• [Source records]:
-- Opening Marker --
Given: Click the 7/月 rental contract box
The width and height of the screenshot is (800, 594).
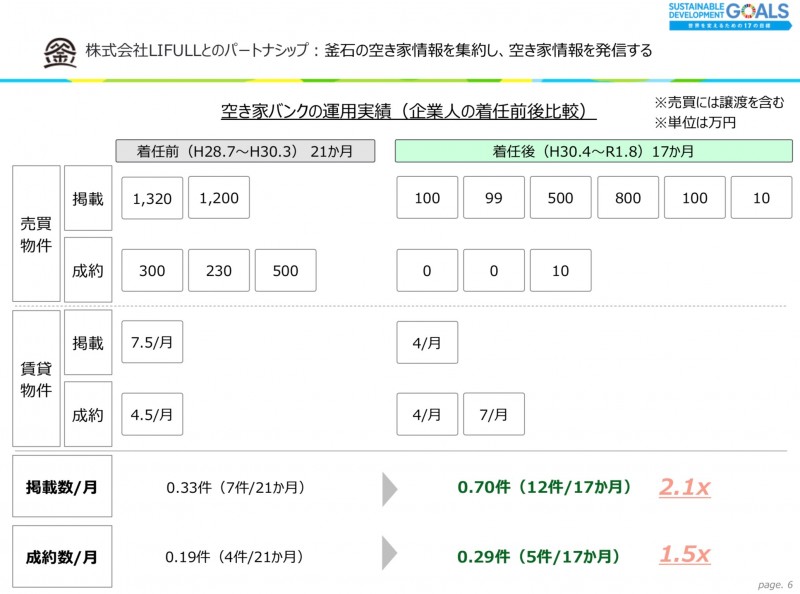Looking at the screenshot, I should tap(494, 414).
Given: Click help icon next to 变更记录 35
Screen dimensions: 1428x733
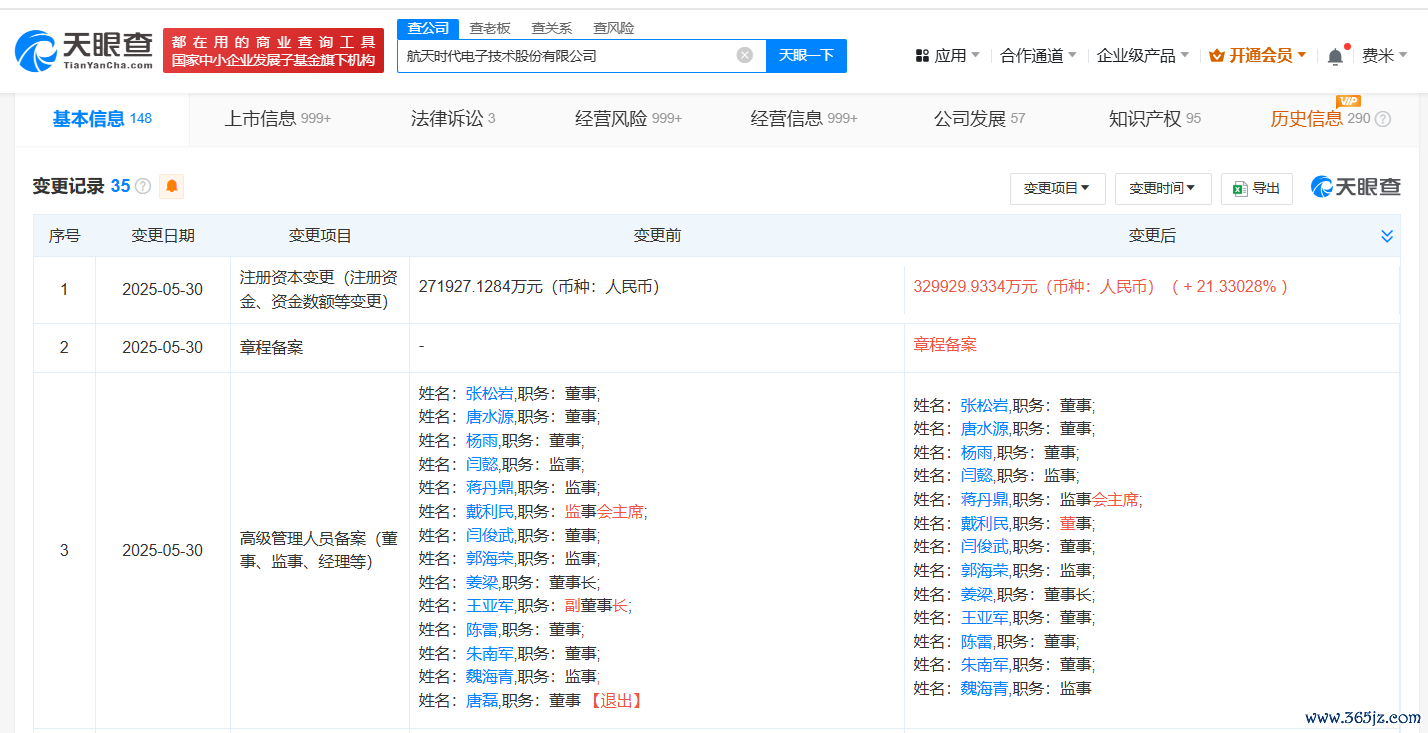Looking at the screenshot, I should [x=143, y=186].
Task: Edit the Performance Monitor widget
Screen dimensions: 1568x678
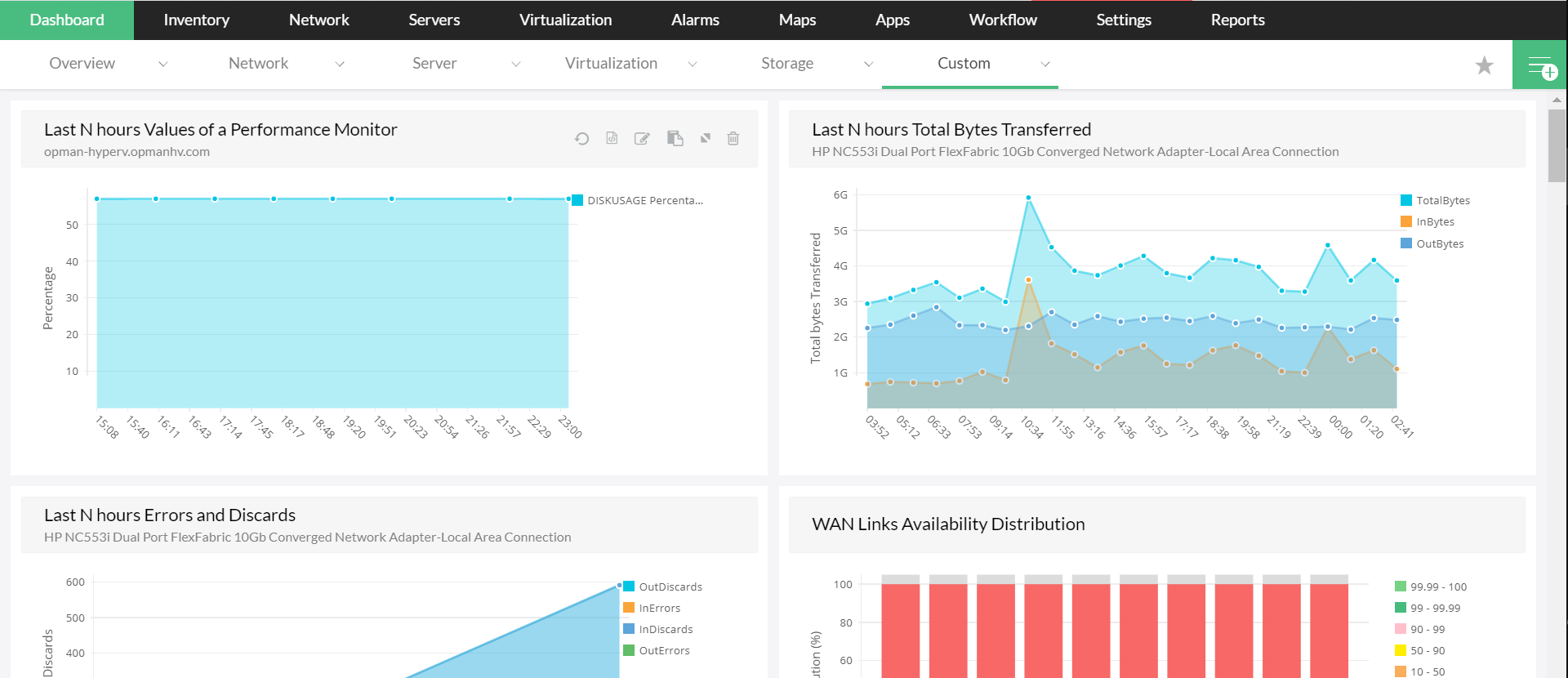Action: (x=642, y=139)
-- Closing Marker --
• [Task brief]: Filter the records above and copy every line that contains the word "Click".

• [Answer]:
Given: Click the 7/月 rental contract box
Given: Click help icon next to 变更记录 35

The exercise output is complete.